* [Quoted passage]:
Exploring the Isle of Bute

Exploring the Isle of Bute

Today was the first day that I haven't woken up to blue skies and sunshine. Instead it was overcast and a bit drizzly and so I turned over and decided to lie for a while and hopefully doze. You would think that by now I'd be a pro at sleeping in the wild but unfortunately for me my body thinks otherwise. Often after a lot of exercise I will have pains in my legs in the night or just toss and turn with numb hips/shoulders/arms because of the way I'm lying. Last night I woke at 1am feeling hungry and once awake I don't get back to sleep easily so it seemed like a long night.

The drizzle gave up the ghost around 9:30 and I'd already had porridge and tea in bed by then so I was packed and ready to roll just after ten. I decided to further investigate the West Island Way footpath to see if it was possible by bike as it goes all of the way around the south coast of the island but after less than a mile I could tell it wasn't going to work with 'The Beast' so I turned around and headed back to Kingarth to take the long way around.

The map showed St Blane's Church and a couple of other interesting sites and the lady in the pub last night had recommended seeing the church so that was my plan for the morning. On the way I saw a sign for the Largizean Stones and stopped to take a look. They are three large boulders in a corner of a field and were 350m from a site of a large haul of bronze halberds found in the 19th century.

Largizean Stones

Whilst there I got chatting to a couple from Cumbria and they were very friendly asking about my trip and giving me lots of tips on places to visit. They were the kind of people that you get along with instantly and I could have talked to them all day.

Back on the road to the church I took another detour to see more standing stones. It seems to be a big thing here in the islands but the second lot looked much like the first so I'm not sure I'll be stopping for many more.

Finally reaching St Blane's Church I made my way up the hill. It's an early Christian monastery from the 6th century founded by St Catan. It is said that his sister Ertha became pregnant by an unknown man and so Catan cast her and her newborn son Blane adrift in an oarless boat. They spent the next seven years in Ulster but on his return to Bute Blane was reunited with his uncle and succeeded him as abbott of the monastery. No one really knows what happened to the monastery but it is said that the Vikings seemed to have occupied it as various items have been found to suggest this.

St Blane's Church

Now I'm not some kind of history fan but I do find this kind of thing rather interesting when you're visiting places. The view from the monastery out over the coastline was lovely and I could imagine that in it's heyday it would have been a rather magnificent place.

View from monastery

That was the end of the road in the south of the island and so I headed back towards Kingarth to go west to Scalpsie but ended up taking another detour to Dunagoil, a fort from the neolithic and iron ages.

* [Provided entries]:
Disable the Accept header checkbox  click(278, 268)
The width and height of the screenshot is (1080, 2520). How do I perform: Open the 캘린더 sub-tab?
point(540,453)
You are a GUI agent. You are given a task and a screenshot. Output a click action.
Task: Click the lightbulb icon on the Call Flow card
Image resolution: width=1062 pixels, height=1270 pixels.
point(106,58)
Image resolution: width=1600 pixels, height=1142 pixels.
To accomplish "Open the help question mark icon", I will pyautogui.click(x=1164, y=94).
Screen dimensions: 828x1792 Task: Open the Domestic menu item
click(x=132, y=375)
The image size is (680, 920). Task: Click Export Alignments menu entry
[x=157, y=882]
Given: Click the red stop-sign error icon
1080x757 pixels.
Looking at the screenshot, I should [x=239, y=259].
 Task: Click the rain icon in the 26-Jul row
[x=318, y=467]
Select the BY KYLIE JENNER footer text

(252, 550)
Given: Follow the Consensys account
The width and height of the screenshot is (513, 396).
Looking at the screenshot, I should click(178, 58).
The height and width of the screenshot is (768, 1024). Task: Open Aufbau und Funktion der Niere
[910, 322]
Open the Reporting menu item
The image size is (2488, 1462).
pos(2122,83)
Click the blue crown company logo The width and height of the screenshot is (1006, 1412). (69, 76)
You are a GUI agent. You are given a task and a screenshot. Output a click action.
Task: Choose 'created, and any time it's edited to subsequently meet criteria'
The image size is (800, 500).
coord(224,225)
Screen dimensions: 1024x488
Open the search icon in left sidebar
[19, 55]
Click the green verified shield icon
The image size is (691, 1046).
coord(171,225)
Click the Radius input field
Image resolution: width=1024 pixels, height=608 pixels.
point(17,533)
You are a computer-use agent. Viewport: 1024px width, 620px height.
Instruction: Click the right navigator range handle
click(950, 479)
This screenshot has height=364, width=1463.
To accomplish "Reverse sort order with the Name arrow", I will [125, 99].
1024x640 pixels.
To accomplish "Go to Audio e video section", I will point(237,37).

* [Short task 1]: Name every person the travel account identifies by name in its story of how St Blane's Church came to be.
* [Short task 2]: Reproduce the entries, requests included, from the start of the entries down to and including the line containing "point(106,58)". In the answers, multiply each coordinate by 0.7 and round to whole numbers, with halves rounding up.

* [Worked solution 1]: St Catan, Ertha, Blane

* [Worked solution 2]:
Disable the Accept header checkbox  click(195, 188)
The width and height of the screenshot is (1080, 2520). How do I perform: Open the 캘린더 sub-tab?
point(378,317)
You are a GUI agent. You are given a task and a screenshot. Output a click action.
Task: Click the lightbulb icon on the Call Flow card
Image resolution: width=1062 pixels, height=1270 pixels.
point(74,41)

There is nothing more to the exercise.